Seperti mensimulasi diri sendiri akhirnya. Dengan pertanyaan2 itu, akhirnya kami yakin bahwa Wildan sekolah di JIS yang full-day adalah jawabannya. Kontroversi mengenai baik buruknya full-day school terhadap psikologi anak memang masih beredar di kalangan pemerhati pendidikan. Tapi kami berpendapat, memang tidak ada yang sempurna. Tugas kamilah nanti yang menambal ketidaksempurnaan itu.
Pendidikan anak memang tanggungjawab utama orangtua. Sebaik apapun sekolah si anak, orangtua-lah yang memegang kendali penuh. Sangat tidak bertanggungjawab bila melepaskan 100% pendidikan anak terhadap guru dan sekolah. Namun apabila orangtua tidak mampu menyediakan waktu 100% untuk mendidik anak karena satu dan berbagai hal (seperti mencari nafkah), maka seharusnya orangtua mencari mitra pendidik yang dianggap terbaik. Untuk kami, mitra ini haruslah yang memiliki kesamaan visi dan misi dalam membentuk karakter anak, tidak melulu menekankan pendidikan sebatas angka di lembar evaluasi. Biaya pendidikan yang mahal itu merupakan kompensasi untuk kesamaan tujuan dan visi kami.

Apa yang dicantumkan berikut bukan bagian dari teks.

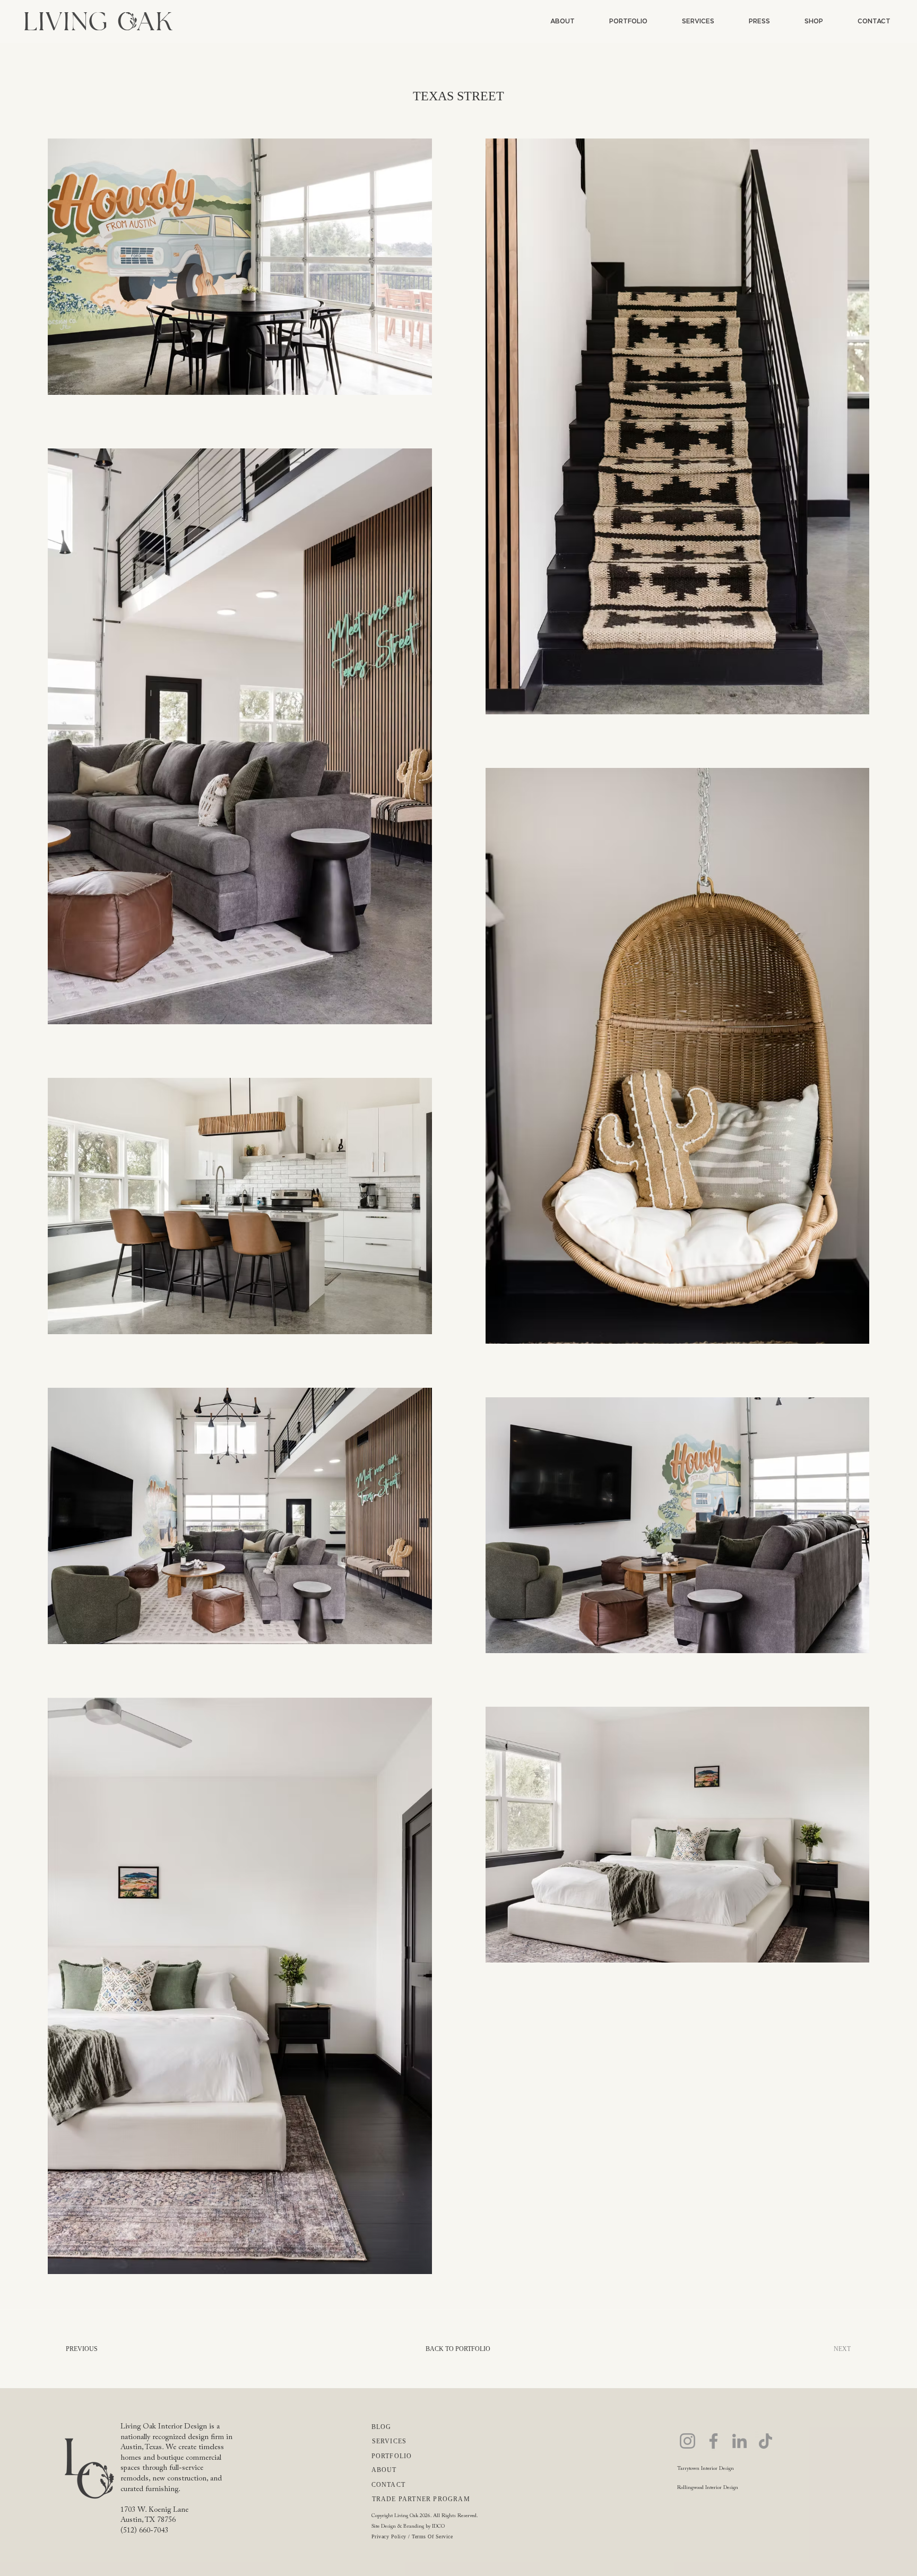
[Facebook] (713, 2441)
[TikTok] (765, 2441)
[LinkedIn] (739, 2441)
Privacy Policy (388, 2536)
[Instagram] (687, 2441)
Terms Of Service (432, 2536)
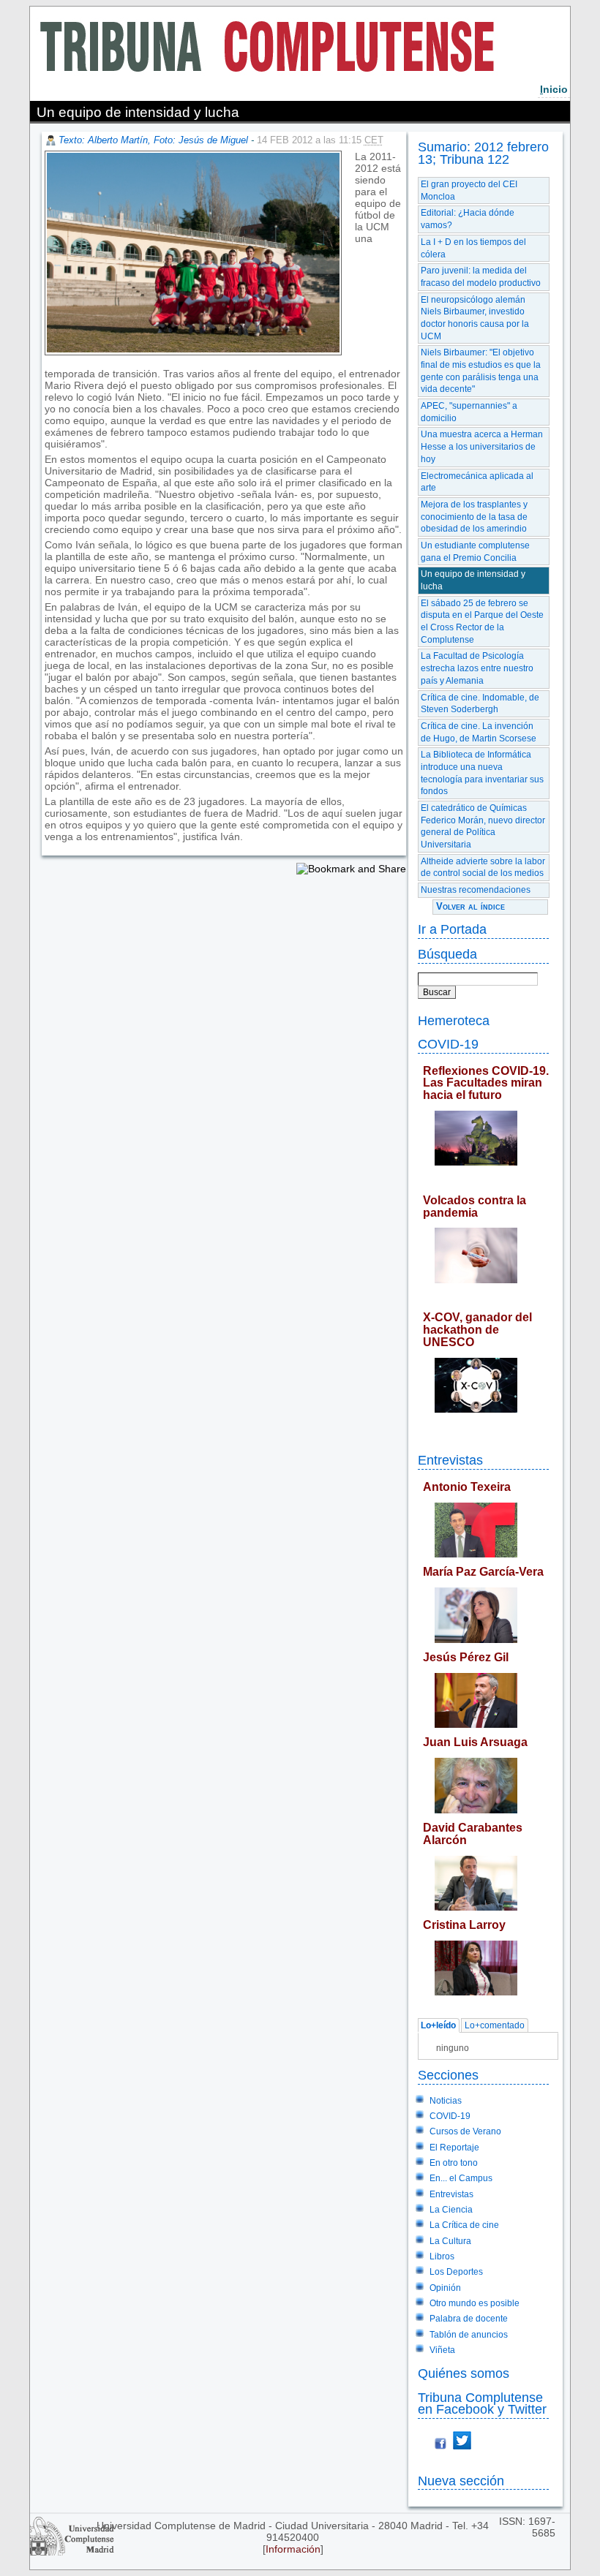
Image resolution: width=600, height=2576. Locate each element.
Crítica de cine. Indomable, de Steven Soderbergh (480, 703)
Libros (442, 2256)
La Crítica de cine (464, 2225)
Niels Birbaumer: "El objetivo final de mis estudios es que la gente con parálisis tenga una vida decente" (481, 370)
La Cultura (450, 2241)
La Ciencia (451, 2210)
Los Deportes (456, 2272)
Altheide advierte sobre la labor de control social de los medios (483, 867)
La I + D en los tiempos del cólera (473, 248)
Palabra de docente (469, 2319)
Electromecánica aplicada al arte (477, 482)
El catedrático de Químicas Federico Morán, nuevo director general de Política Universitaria (483, 826)
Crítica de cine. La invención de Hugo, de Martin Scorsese (478, 732)
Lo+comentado (495, 2025)
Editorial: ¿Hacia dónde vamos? (467, 219)
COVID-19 (448, 1043)
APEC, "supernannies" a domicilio (469, 412)
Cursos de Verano (465, 2131)
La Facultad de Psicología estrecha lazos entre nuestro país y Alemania (477, 668)
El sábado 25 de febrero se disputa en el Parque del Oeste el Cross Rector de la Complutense (482, 621)
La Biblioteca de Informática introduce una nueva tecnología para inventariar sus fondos (482, 772)
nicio (554, 89)
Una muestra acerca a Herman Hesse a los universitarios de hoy (482, 446)
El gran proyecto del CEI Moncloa (469, 190)
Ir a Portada (452, 929)
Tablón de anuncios (469, 2335)
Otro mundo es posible (475, 2303)
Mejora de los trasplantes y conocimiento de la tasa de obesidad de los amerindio (474, 516)
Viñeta (442, 2350)
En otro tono (454, 2163)
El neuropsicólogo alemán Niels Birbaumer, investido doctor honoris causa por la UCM (475, 318)
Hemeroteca (454, 1020)
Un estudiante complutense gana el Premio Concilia (475, 551)
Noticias (446, 2101)
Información (293, 2549)
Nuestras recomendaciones (475, 890)
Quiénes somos (463, 2373)
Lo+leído (438, 2025)
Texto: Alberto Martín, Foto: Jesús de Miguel (153, 140)
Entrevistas (450, 1460)
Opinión (445, 2288)
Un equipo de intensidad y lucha (473, 580)
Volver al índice (470, 906)
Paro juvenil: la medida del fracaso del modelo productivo (481, 276)
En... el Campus (461, 2178)
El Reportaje (454, 2147)
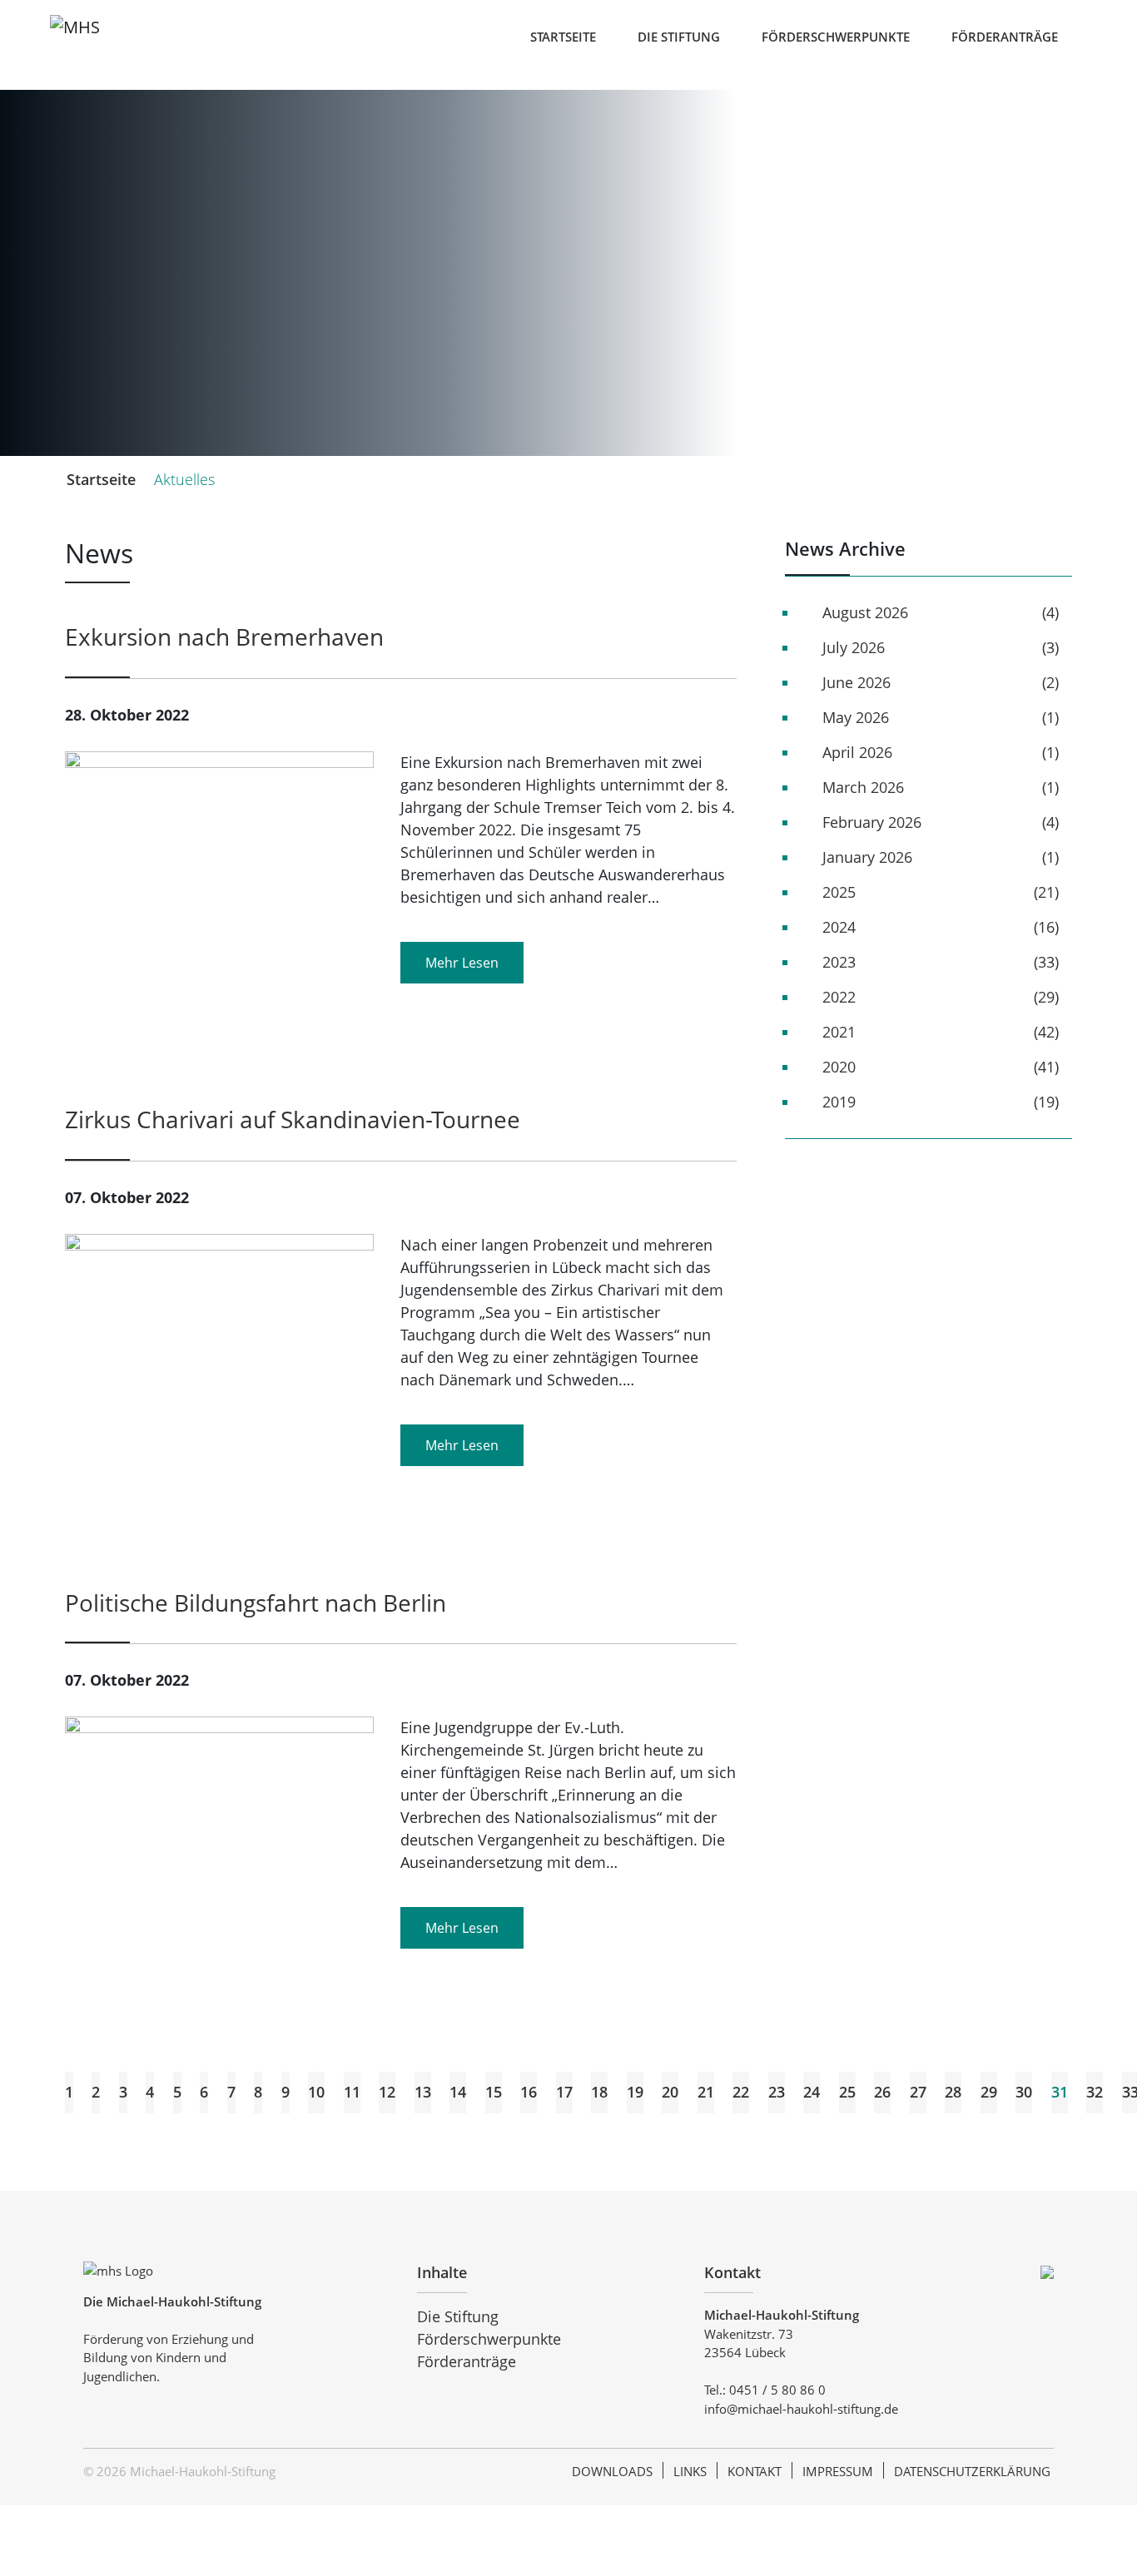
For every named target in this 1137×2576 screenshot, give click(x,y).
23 (776, 2092)
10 (316, 2092)
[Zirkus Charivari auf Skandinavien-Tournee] (219, 1397)
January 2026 (867, 857)
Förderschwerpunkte (836, 36)
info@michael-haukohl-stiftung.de (801, 2408)
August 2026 (865, 612)
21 (706, 2092)
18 (599, 2092)
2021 (839, 1032)
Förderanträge (1004, 36)
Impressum (837, 2471)
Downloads (612, 2471)
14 (457, 2092)
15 (493, 2092)
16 (528, 2092)
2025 (839, 892)
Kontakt (754, 2471)
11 (352, 2092)
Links (690, 2471)
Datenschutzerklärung (972, 2471)
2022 (839, 997)
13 (423, 2092)
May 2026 (855, 717)
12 (387, 2092)
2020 (839, 1067)
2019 (839, 1102)
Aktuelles (184, 479)
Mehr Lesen (462, 963)
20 (670, 2092)
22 (740, 2092)
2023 (839, 962)
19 (635, 2092)
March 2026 (863, 787)
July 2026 (853, 647)
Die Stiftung (679, 36)
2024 (839, 927)
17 (564, 2092)
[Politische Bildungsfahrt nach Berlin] (219, 1818)
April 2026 (857, 752)
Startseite (563, 36)
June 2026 (856, 682)
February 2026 (871, 822)
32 (1094, 2092)
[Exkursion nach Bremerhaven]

Mengapa di JIS? Tentunya banyak alasan. Sekolah full-day berbasis lingkungan Islami lainnya dengan visi setara menetapkan biaya yang lebih tinggi daripada JIS dan menurut kami tidak masuk akal. Kedua lokasi sekolah tidak terlalu jauh dan masih memungkinkan Wildan menggunakan angkutan umum untuk berangkat dan pulang sekolah sendiri nantinya. Tentunya saya sangat ingin Wildan mandiri suatu saat nanti. Ketiga , lingkungan sekolahnya termasuk cukup tenang di lingkungan perumahan, tidak dilintasi kendaraan. Last but not least, saya menginginkan Wildan terpapar pada suasana Islami, dengan tutur kata santun, terbiasa mengucapkan salam. Dengan berada pada lingkungan yang baik sedari kecil, kami berharap kelak Wildan mampu memiliki filter yang baik terhadap lingkungan yang buruk. Saya tidak menjadikan Wildan steril, tetapi saya ingin Wildan menjadi imun terhadap paparan penyakit sosial. Bila Wildan memiliki penyaring yang baik, seburuk apapun lingkungannya kelak, maka ia akan mampu memilah mana yang baik, mana yang tidak.
Semoga pilihan kami tidak keliru. Semoga harapan kami tidak terlalu tinggi. Semoga kami bisa menjaga Wildan sebaik-baik yang diharapkan Allah SWT. Semoga kami dapat mendidik Wildan setinggi yang kami dan Wildan mampu. Semoga kami menjadi orangtua yang sebaik-baiknya bagi Wildan. Karena tidak pernah ada sekolah untuk menjadi orangtua yang baik dan sempurna selain dari pengalaman.